The genome is the genetic blueprint that determines the characteristics of an organism, and for viruses DNA and RNA are the building blocks of genome sequences, and direct manipulation of these nucleic acids can make a real difference to the organism. Therefore, the development of genetic engineering focuses on our ability to manipulate genome sequences. But this is a difficult task. For example, precise control of a specific type of engineered RNA molecule called a toenail switch can provide important insight into the cellular environment and potential diseases.
However, previous experiments have shown that “toenail switches” are not controllable, and in many cases organisms do not respond to modifications, even though they have been designed to produce the desired output for a given input according to known RNA folding rules.

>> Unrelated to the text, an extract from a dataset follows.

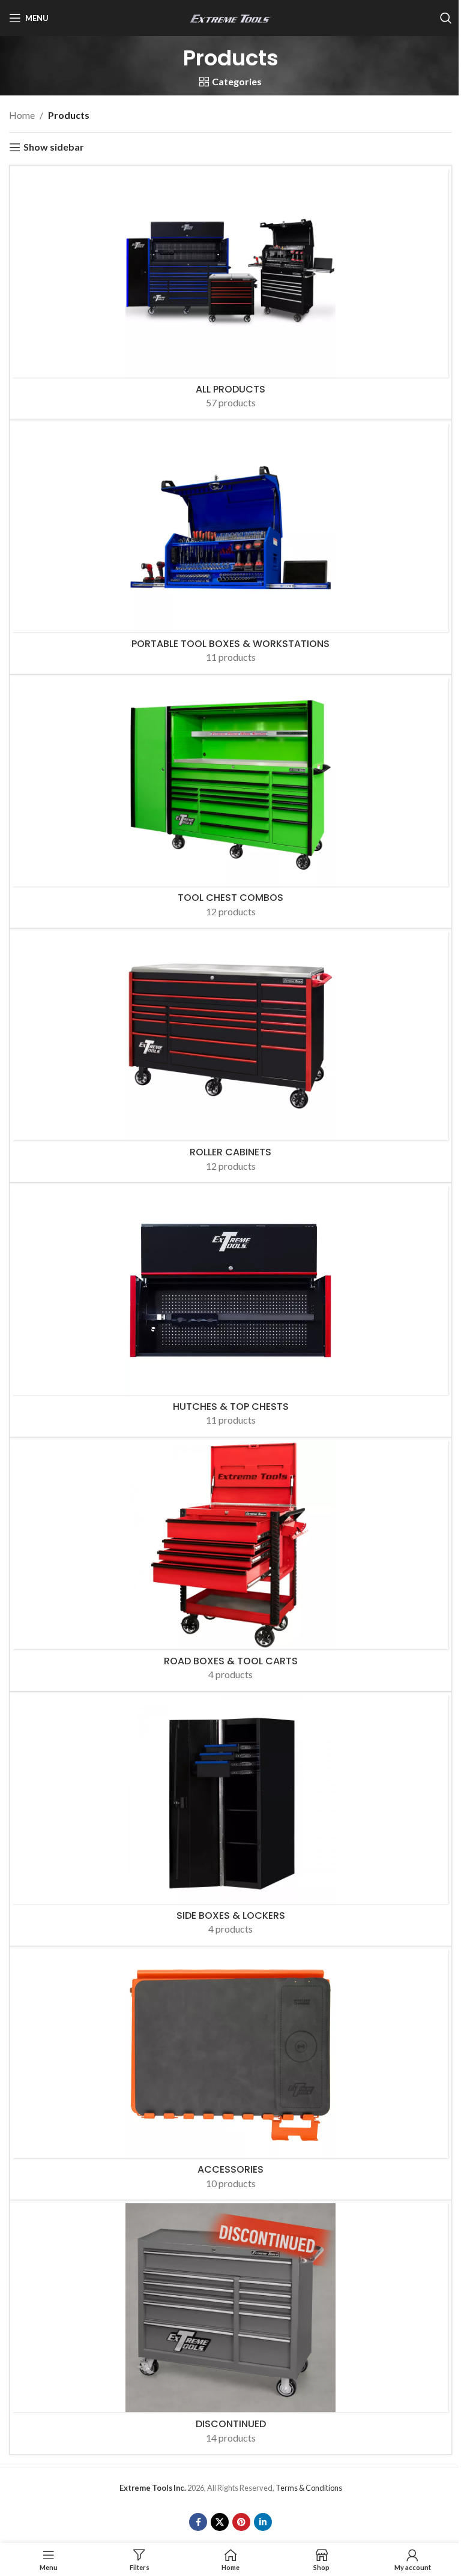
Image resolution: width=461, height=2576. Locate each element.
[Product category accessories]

With this in in place, two research teams from Harvard University’s Wyss Institute and the Massachusetts Institute of Technology have developed a set of machine learning algorithms that can improve the process. They used deep learning to analyze a large number of toenail switch sequences to accurately predict which toenails reliably performed the expected tasks, allowing researchers to determine high-quality toenails for their experiments. Their findings are published today in two separate papers in the journal Nature.
The first step in solving any machine learning problem is to collect data from specific areas to train the model. The researchers collected a large data set consisting of a sequence of toe switches. Co-first author Alex Garruss, a graduate student at Wyss, said.
“We designed and synthesized a huge toe switch library of nearly 100,000 by systematically sampling short trigger areas along the entire genome of 23 viruses and 906 human transcription factors.”
With two separate teams, the researchers tried two different techniques to deal with the problem. The authors of the first paper decided not to analyze the toenail switch as a base sequence, but as a 2D image of the possibility of a base pair. The method, known as Visualizing Secondary Structure Saliency Maps, or VIS4Map, successfully identifies the physical elements that affect the performance of the toehold switch, providing insight into RNA folding mechanisms not found using traditional analytical techniques.
After generating a dataset of thousands of toenail switches, one team used computer vision-based algorithms to analyze the switch sequence into two-dimensional images, while another used natural language processing to interpret the sequence as “text” written in RNA’s “language.”
The authors of the second paper created two different deep learning architectures that use orthosis techniques to address the challenge of identifying “susceptible” toenail switches. The first model is based on reel neural networks (CNN) and multi-layer perceptors (MLPs), which treat toenail sequences as 1D images, or nucleotide baselines. Using an optimization technique called “Sequence-based toehold optimization and redesign model” (STORM), it identifies the patterns of the base and the potential interactions between these bases to mark the toehold of interest.
The second architecture models problems into the field of natural language processing (NLP), treating each toe sequence as a phrase made up of word patterns. The task is then to train a model to combine these words or nucleotide bases to make a coherent phrase. This model, combined with the CNN-based model, creates NuSpeak. This optimization technique redesigns the last nine nucleotides of a given toenail switch while keeping the remaining 21 nucleotides unchanged. This allows the creation of specialized toenail switches to detect the presence of specific pathogen RNA sequences and can be used to develop new diagnostic tests.
By using both models in turn, the researchers were able to predict which toenail sequences produced high-quality sensors.
To test both models, the researchers used their optimized toenail switches to sense fragments of SARS-CoV-2, a viral genome that causes COVID-19. NuSpeak improved sensor performance by an average of 160%. STORM, on the other hand, has created better versions of four SARS-CoV-2 virus RNA sensors, improving their performance 28 times. For these impressive results, co-lead author Katie Collins of the Wyss Institute, said.
“One of the real benefits of STORM and NuSpeak platforms is that they enable you to quickly design and optimize synthetic biology components, as shown by the toenail sensors we developed for the COVID-19 diagnostics.